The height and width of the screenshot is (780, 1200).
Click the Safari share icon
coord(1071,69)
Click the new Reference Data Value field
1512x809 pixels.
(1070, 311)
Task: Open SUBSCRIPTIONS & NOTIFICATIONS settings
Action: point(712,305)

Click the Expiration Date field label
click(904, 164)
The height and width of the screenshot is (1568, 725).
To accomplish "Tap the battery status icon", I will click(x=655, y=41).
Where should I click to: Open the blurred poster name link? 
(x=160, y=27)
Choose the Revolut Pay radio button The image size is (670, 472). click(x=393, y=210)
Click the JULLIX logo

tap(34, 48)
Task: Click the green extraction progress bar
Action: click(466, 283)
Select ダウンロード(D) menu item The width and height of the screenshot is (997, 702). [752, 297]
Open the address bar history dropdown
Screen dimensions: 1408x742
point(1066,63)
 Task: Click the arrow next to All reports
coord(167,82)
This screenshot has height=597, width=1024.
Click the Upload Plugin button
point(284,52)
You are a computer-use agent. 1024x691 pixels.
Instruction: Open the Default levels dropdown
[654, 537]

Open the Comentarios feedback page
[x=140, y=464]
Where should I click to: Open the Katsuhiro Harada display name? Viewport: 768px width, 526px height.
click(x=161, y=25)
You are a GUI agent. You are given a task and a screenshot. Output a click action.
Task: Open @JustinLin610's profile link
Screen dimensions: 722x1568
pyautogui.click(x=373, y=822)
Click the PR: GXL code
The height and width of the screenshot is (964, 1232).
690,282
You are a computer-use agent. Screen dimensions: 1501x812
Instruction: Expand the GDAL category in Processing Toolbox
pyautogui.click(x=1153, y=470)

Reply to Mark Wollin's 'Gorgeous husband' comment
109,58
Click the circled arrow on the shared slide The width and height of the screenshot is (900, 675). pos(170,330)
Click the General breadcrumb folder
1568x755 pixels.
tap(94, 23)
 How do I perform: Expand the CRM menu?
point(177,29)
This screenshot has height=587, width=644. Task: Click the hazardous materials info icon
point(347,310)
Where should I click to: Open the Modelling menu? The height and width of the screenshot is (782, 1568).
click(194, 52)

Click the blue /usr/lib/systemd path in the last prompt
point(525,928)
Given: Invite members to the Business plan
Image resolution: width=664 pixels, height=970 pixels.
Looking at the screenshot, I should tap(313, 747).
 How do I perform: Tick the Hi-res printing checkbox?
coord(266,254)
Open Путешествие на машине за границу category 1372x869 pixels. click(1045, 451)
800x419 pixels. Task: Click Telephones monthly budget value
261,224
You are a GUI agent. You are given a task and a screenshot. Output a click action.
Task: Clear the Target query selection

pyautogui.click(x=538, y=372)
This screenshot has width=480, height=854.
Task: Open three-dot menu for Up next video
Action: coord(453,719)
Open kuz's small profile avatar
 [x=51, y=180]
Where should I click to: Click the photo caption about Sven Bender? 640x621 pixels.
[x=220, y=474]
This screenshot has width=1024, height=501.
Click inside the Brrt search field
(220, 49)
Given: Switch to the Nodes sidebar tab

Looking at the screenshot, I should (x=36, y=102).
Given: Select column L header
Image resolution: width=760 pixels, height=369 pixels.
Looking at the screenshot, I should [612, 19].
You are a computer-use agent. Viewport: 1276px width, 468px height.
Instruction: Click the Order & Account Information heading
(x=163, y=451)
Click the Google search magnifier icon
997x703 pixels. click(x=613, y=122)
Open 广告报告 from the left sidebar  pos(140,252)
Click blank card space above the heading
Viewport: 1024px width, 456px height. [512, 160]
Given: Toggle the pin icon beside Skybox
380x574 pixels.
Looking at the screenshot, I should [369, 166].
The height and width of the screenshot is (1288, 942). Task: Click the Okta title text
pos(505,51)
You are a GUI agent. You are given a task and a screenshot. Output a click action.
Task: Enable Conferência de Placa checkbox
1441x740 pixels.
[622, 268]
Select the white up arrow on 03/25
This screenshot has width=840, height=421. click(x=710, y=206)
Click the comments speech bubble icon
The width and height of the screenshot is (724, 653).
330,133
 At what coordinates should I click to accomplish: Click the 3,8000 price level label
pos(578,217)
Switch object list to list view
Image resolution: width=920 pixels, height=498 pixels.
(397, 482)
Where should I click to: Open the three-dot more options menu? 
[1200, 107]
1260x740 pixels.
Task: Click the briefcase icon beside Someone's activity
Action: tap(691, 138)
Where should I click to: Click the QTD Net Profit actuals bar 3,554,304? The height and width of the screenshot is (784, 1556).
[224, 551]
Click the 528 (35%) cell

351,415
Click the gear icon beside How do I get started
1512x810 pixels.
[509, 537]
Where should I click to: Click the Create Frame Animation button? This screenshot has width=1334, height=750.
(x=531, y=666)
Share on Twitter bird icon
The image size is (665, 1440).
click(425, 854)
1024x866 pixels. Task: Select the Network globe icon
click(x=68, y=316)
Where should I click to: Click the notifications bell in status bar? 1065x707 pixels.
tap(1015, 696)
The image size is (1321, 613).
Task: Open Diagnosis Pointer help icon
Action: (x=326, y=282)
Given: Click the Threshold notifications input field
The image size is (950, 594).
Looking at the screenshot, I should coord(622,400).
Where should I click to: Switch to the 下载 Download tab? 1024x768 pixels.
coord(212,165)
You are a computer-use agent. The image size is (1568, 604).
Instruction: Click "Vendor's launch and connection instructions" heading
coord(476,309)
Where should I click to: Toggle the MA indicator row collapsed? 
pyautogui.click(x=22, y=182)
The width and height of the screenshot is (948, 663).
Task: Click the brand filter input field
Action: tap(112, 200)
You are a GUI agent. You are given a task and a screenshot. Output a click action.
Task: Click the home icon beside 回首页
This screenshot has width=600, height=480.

-----

(Problem): Write out the records in full, exactly as they appear above.

(Task response):
The height and width of the screenshot is (780, 1200).
Click the Safari share icon
coord(1071,69)
Click the new Reference Data Value field
1512x809 pixels.
(1070, 311)
Task: Open SUBSCRIPTIONS & NOTIFICATIONS settings
Action: point(712,305)

Click the Expiration Date field label
click(904, 164)
The height and width of the screenshot is (1568, 725).
To accomplish "Tap the battery status icon", I will click(x=655, y=41).
Where should I click to: Open the blurred poster name link? 
(x=160, y=27)
Choose the Revolut Pay radio button The image size is (670, 472). click(x=393, y=210)
Click the JULLIX logo

tap(34, 48)
Task: Click the green extraction progress bar
Action: click(466, 283)
Select ダウンロード(D) menu item The width and height of the screenshot is (997, 702). [752, 297]
Open the address bar history dropdown
Screen dimensions: 1408x742
point(1066,63)
 Task: Click the arrow next to All reports
coord(167,82)
This screenshot has height=597, width=1024.
Click the Upload Plugin button
point(284,52)
You are a computer-use agent. 1024x691 pixels.
Instruction: Open the Default levels dropdown
[654, 537]

Open the Comentarios feedback page
[x=140, y=464]
Where should I click to: Open the Katsuhiro Harada display name? Viewport: 768px width, 526px height.
click(x=161, y=25)
You are a GUI agent. You are given a task and a screenshot. Output a click action.
Task: Open @JustinLin610's profile link
Screen dimensions: 722x1568
pyautogui.click(x=373, y=822)
Click the PR: GXL code
The height and width of the screenshot is (964, 1232).
690,282
You are a computer-use agent. Screen dimensions: 1501x812
Instruction: Expand the GDAL category in Processing Toolbox
pyautogui.click(x=1153, y=470)

Reply to Mark Wollin's 'Gorgeous husband' comment
109,58
Click the circled arrow on the shared slide The width and height of the screenshot is (900, 675). pos(170,330)
Click the General breadcrumb folder
1568x755 pixels.
tap(94, 23)
 How do I perform: Expand the CRM menu?
point(177,29)
This screenshot has height=587, width=644. Task: Click the hazardous materials info icon
point(347,310)
Where should I click to: Open the Modelling menu? The height and width of the screenshot is (782, 1568).
click(194, 52)

Click the blue /usr/lib/systemd path in the last prompt
point(525,928)
Given: Invite members to the Business plan
Image resolution: width=664 pixels, height=970 pixels.
Looking at the screenshot, I should tap(313, 747).
 How do I perform: Tick the Hi-res printing checkbox?
coord(266,254)
Open Путешествие на машине за границу category 1372x869 pixels. click(1045, 451)
800x419 pixels. Task: Click Telephones monthly budget value
261,224
You are a GUI agent. You are given a task and a screenshot. Output a click action.
Task: Clear the Target query selection

pyautogui.click(x=538, y=372)
This screenshot has width=480, height=854.
Task: Open three-dot menu for Up next video
Action: coord(453,719)
Open kuz's small profile avatar
 [x=51, y=180]
Where should I click to: Click the photo caption about Sven Bender? 640x621 pixels.
[x=220, y=474]
This screenshot has width=1024, height=501.
Click inside the Brrt search field
(220, 49)
Given: Switch to the Nodes sidebar tab

Looking at the screenshot, I should (x=36, y=102).
Given: Select column L header
Image resolution: width=760 pixels, height=369 pixels.
Looking at the screenshot, I should [612, 19].
You are a computer-use agent. Viewport: 1276px width, 468px height.
Instruction: Click the Order & Account Information heading
(x=163, y=451)
Click the Google search magnifier icon
997x703 pixels. click(x=613, y=122)
Open 广告报告 from the left sidebar  pos(140,252)
Click blank card space above the heading
Viewport: 1024px width, 456px height. [512, 160]
Given: Toggle the pin icon beside Skybox
380x574 pixels.
Looking at the screenshot, I should [369, 166].
The height and width of the screenshot is (1288, 942). Task: Click the Okta title text
pos(505,51)
You are a GUI agent. You are given a task and a screenshot. Output a click action.
Task: Enable Conferência de Placa checkbox
1441x740 pixels.
[622, 268]
Select the white up arrow on 03/25
This screenshot has width=840, height=421. click(x=710, y=206)
Click the comments speech bubble icon
The width and height of the screenshot is (724, 653).
330,133
 At what coordinates should I click to accomplish: Click the 3,8000 price level label
pos(578,217)
Switch object list to list view
Image resolution: width=920 pixels, height=498 pixels.
(397, 482)
Where should I click to: Open the three-dot more options menu? 
[1200, 107]
1260x740 pixels.
Task: Click the briefcase icon beside Someone's activity
Action: tap(691, 138)
Where should I click to: Click the QTD Net Profit actuals bar 3,554,304? The height and width of the screenshot is (784, 1556).
[224, 551]
Click the 528 (35%) cell

351,415
Click the gear icon beside How do I get started
1512x810 pixels.
[509, 537]
Where should I click to: Click the Create Frame Animation button? This screenshot has width=1334, height=750.
(x=531, y=666)
Share on Twitter bird icon
The image size is (665, 1440).
click(425, 854)
1024x866 pixels. Task: Select the Network globe icon
click(x=68, y=316)
Where should I click to: Click the notifications bell in status bar? 1065x707 pixels.
tap(1015, 696)
The image size is (1321, 613).
Task: Open Diagnosis Pointer help icon
Action: (x=326, y=282)
Given: Click the Threshold notifications input field
The image size is (950, 594).
Looking at the screenshot, I should coord(622,400).
Where should I click to: Switch to the 下载 Download tab? 1024x768 pixels.
coord(212,165)
You are a computer-use agent. The image size is (1568, 604).
Instruction: Click "Vendor's launch and connection instructions" heading
coord(476,309)
Where should I click to: Toggle the MA indicator row collapsed? 
pyautogui.click(x=22, y=182)
The width and height of the screenshot is (948, 663).
Task: Click the brand filter input field
Action: tap(112, 200)
You are a GUI agent. You are given a task and a screenshot. Output a click action.
Task: Click the home icon beside 回首页
This screenshot has width=600, height=480.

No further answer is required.